- _TASK OBJECTIVE_
Rewrite everything from the line containing "1278x443 pixels. How" down to the end of the records, requests included, multiplying each coordinate in the answers by 1.15 and rounding to whole numbers, with halves going up. Leave out the pictures.

- _RECORDS SUPPLIED_
========================

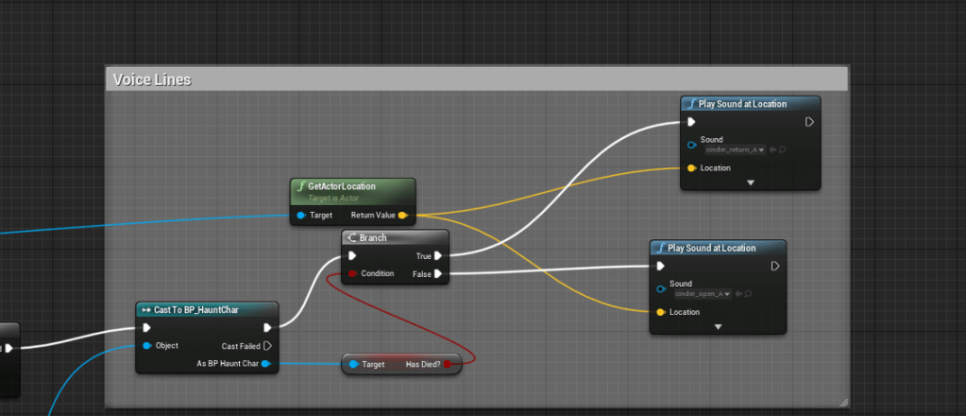The height and width of the screenshot is (416, 966).
Task: Click the Cast Failed execution pin
Action: pos(267,346)
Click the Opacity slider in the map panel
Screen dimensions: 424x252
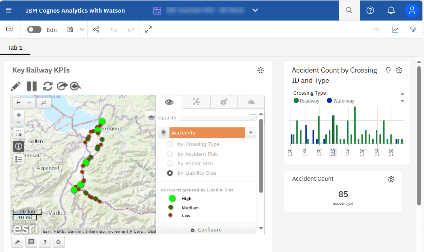click(217, 118)

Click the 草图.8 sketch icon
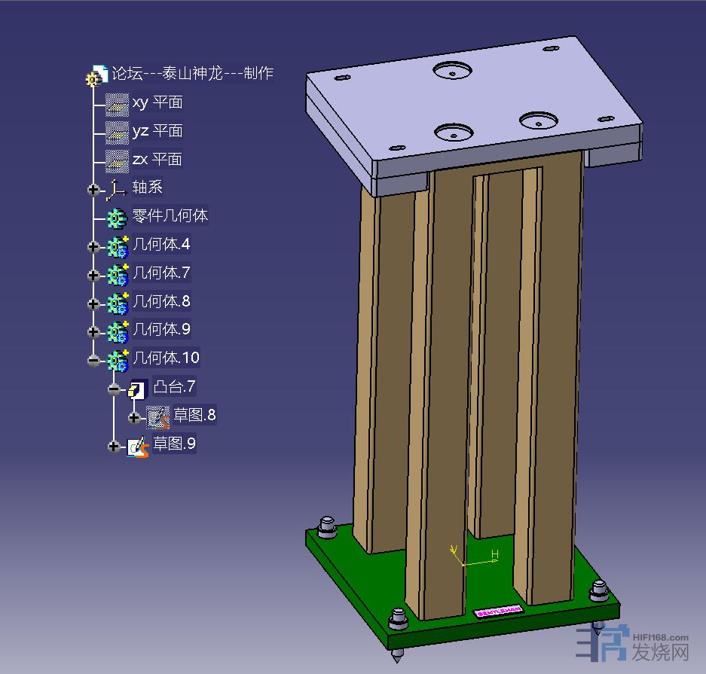(x=157, y=416)
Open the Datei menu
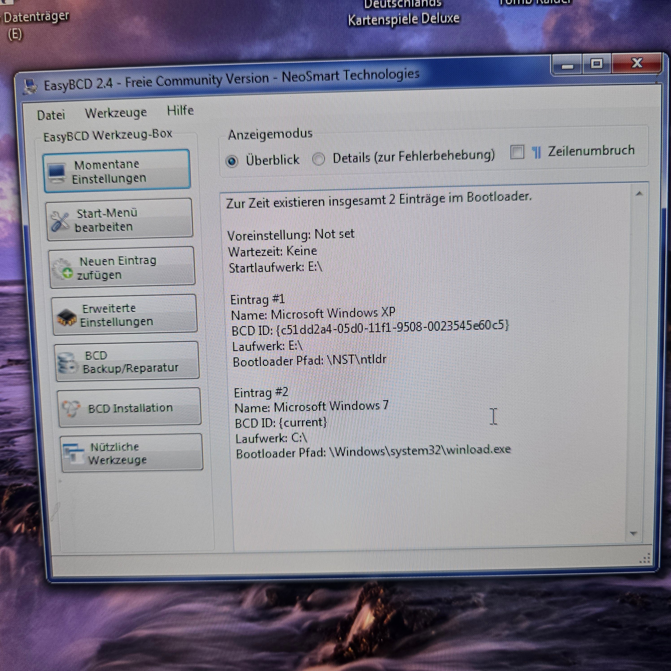Viewport: 671px width, 671px height. [51, 115]
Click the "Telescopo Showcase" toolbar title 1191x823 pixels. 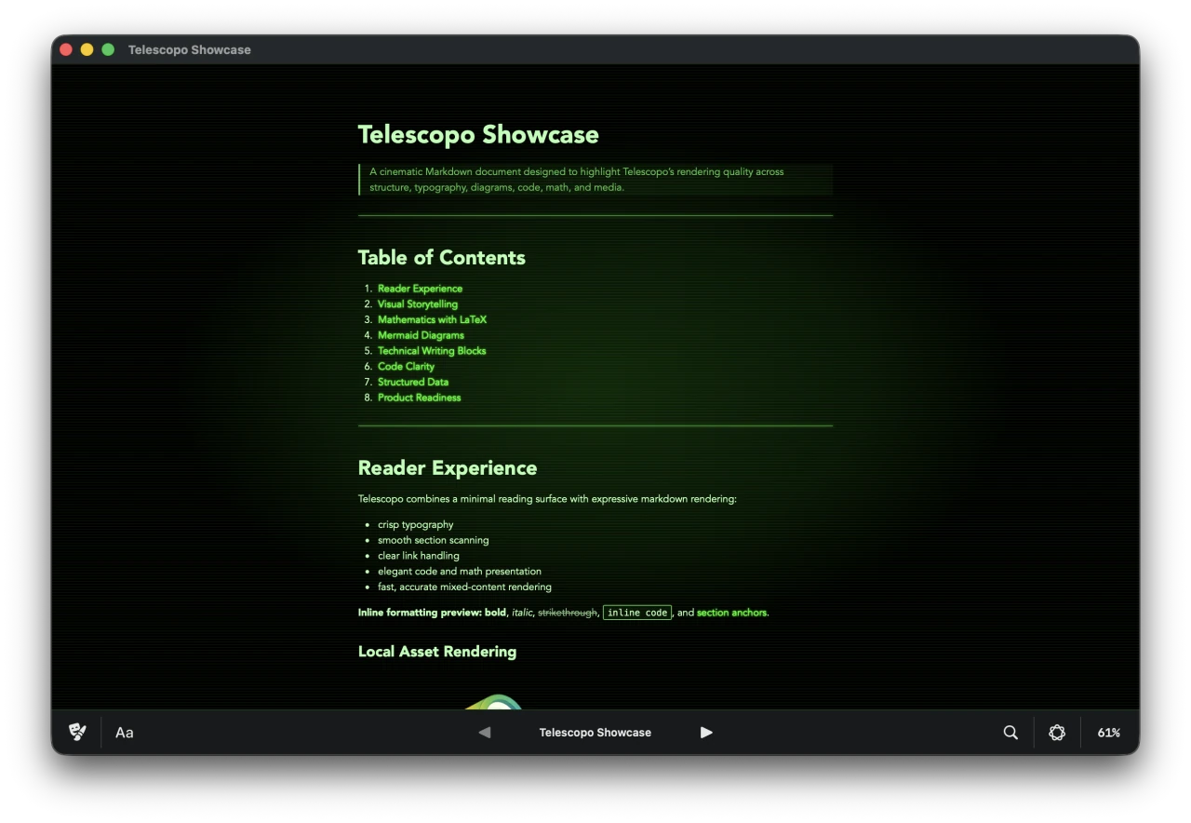coord(596,733)
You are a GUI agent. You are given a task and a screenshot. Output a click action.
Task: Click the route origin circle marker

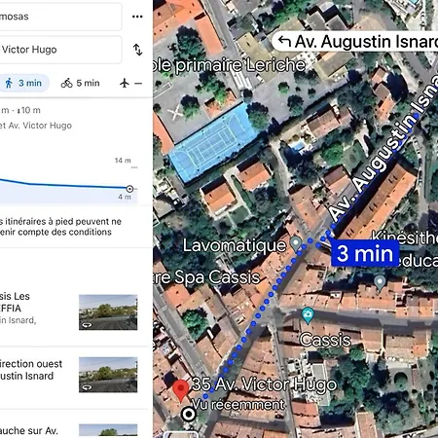[x=188, y=414]
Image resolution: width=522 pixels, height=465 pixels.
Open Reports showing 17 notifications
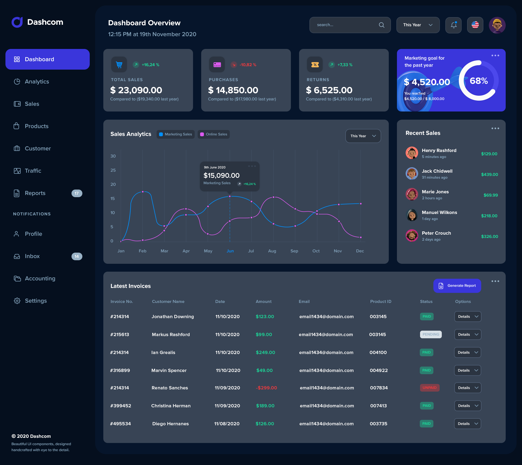coord(35,193)
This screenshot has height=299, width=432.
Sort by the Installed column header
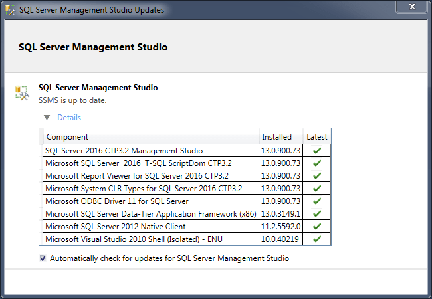280,137
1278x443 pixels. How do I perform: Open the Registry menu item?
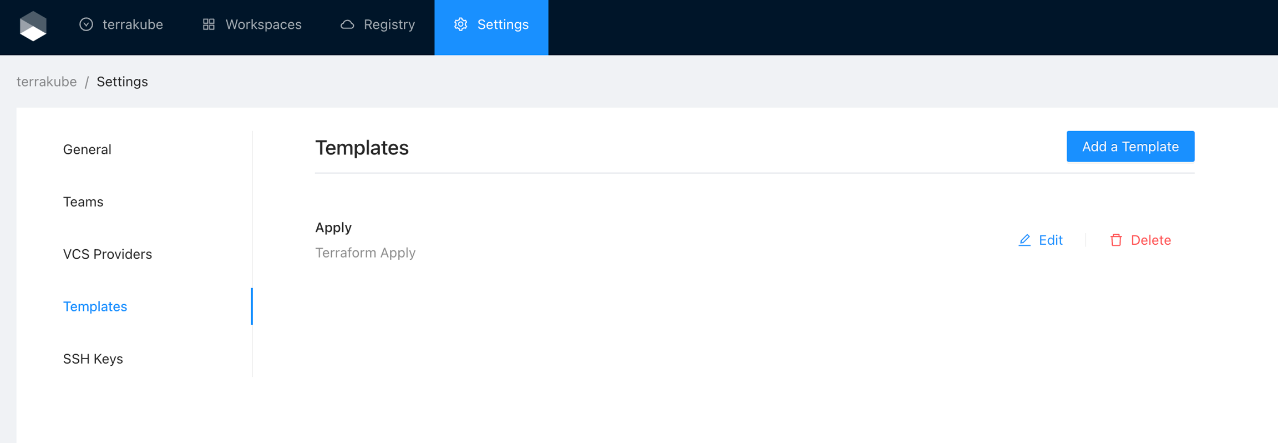coord(389,24)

========================

- _FULL OUTPUT_
1278x443 pixels. How do I perform: Open the Registry menu item?
coord(447,28)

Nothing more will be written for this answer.